**WHAT YOU HAVE TO DO:** Once you find the line with "Task: Open the layout grid templates icon" in the entries below, return exactly every line from it through the line with "Click the Remplacer".

**DATA EXTRACT:**
▬▬▬
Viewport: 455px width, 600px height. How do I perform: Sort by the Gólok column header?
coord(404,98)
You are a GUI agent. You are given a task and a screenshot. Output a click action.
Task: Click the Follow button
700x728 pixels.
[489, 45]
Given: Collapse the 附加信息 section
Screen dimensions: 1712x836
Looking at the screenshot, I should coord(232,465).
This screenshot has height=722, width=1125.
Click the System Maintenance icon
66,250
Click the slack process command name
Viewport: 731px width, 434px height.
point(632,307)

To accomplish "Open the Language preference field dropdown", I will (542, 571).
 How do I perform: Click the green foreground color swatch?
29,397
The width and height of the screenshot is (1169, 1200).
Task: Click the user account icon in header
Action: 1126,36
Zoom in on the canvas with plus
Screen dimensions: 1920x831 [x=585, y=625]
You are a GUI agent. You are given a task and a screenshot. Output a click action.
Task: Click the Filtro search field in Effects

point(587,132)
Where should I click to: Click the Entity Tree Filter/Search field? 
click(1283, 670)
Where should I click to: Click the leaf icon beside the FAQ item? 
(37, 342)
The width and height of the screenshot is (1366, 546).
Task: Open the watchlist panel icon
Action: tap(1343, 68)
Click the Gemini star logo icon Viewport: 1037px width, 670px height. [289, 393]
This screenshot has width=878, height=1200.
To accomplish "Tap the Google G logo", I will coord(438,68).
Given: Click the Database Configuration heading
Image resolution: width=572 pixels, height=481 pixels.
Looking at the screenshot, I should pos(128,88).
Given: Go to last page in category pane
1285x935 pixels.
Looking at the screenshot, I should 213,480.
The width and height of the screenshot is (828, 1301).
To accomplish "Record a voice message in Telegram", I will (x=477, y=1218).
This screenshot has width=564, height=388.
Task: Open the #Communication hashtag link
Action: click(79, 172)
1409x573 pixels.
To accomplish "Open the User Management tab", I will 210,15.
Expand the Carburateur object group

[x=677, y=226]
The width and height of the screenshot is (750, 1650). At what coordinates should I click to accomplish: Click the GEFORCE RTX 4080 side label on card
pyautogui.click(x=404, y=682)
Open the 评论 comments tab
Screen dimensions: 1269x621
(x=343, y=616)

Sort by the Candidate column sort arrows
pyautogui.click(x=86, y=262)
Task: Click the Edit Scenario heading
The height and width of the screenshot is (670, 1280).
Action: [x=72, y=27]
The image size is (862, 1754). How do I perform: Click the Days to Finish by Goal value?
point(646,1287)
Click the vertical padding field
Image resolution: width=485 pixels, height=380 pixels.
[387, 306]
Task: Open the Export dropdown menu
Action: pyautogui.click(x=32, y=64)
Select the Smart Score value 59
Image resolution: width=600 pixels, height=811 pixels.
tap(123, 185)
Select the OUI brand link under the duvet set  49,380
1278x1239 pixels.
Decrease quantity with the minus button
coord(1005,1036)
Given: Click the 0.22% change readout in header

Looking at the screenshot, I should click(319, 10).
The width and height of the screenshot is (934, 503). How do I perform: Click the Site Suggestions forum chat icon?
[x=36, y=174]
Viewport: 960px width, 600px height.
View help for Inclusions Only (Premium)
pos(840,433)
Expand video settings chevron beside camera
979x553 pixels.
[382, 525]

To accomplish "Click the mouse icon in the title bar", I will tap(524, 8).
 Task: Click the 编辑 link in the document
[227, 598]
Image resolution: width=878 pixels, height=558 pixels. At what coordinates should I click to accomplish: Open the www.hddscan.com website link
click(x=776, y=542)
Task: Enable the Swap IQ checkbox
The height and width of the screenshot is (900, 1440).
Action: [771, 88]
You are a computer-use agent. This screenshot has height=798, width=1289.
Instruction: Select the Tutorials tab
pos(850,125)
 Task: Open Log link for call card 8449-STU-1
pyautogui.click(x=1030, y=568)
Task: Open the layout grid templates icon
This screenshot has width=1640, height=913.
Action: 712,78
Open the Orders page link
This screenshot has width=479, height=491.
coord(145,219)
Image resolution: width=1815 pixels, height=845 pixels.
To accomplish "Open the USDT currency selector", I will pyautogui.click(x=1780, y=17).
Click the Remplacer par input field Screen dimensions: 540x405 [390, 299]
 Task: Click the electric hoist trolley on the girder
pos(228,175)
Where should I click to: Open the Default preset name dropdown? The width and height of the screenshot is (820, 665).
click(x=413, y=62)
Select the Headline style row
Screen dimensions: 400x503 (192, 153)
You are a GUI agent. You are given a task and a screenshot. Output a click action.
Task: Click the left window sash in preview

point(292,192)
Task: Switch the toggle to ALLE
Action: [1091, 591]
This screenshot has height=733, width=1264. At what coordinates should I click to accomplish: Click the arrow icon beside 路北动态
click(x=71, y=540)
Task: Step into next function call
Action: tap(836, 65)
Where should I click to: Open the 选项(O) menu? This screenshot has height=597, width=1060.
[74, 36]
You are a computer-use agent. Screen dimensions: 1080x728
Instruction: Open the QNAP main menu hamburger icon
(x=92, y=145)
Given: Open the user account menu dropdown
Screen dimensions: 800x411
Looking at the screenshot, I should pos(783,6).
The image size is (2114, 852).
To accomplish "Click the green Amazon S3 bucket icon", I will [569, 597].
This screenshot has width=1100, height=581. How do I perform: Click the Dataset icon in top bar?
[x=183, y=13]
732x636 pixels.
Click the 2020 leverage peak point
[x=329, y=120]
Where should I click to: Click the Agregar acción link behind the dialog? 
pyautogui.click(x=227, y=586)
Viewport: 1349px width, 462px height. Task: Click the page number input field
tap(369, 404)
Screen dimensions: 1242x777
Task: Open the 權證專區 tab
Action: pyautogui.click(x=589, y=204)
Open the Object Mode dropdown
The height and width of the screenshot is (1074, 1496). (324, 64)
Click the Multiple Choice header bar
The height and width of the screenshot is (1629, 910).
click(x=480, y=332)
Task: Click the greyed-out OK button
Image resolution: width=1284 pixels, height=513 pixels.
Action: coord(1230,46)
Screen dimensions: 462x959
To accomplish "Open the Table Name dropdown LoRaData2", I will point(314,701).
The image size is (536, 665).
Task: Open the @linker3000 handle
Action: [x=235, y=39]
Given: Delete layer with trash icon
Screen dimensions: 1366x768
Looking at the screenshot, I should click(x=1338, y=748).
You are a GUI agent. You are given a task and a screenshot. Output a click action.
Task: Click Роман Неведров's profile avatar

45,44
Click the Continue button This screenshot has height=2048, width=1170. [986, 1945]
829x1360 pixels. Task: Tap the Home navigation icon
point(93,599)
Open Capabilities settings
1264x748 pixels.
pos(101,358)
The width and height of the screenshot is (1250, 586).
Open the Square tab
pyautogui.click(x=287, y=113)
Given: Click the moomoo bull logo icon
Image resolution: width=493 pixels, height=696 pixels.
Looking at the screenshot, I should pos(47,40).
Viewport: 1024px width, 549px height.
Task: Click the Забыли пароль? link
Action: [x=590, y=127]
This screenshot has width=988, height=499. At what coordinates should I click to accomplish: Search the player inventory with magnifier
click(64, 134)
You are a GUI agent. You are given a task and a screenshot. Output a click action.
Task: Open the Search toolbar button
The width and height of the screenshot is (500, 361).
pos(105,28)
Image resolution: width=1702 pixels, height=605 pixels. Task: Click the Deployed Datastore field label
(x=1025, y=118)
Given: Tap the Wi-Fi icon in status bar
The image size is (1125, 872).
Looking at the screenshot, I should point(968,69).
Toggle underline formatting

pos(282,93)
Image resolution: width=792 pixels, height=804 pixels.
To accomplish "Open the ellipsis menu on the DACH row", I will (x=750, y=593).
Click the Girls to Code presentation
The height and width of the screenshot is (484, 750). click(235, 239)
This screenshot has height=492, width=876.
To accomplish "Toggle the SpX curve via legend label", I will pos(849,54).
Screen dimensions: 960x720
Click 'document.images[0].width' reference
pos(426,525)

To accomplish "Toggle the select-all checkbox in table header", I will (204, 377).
▬▬▬
**SOLUTION:**
Task: Open the layout grid templates icon
This screenshot has width=1640, height=913.
Action: 712,78
Open the Orders page link
This screenshot has width=479, height=491.
coord(145,219)
Image resolution: width=1815 pixels, height=845 pixels.
To accomplish "Open the USDT currency selector", I will pyautogui.click(x=1780, y=17).
Click the Remplacer par input field Screen dimensions: 540x405 [390, 299]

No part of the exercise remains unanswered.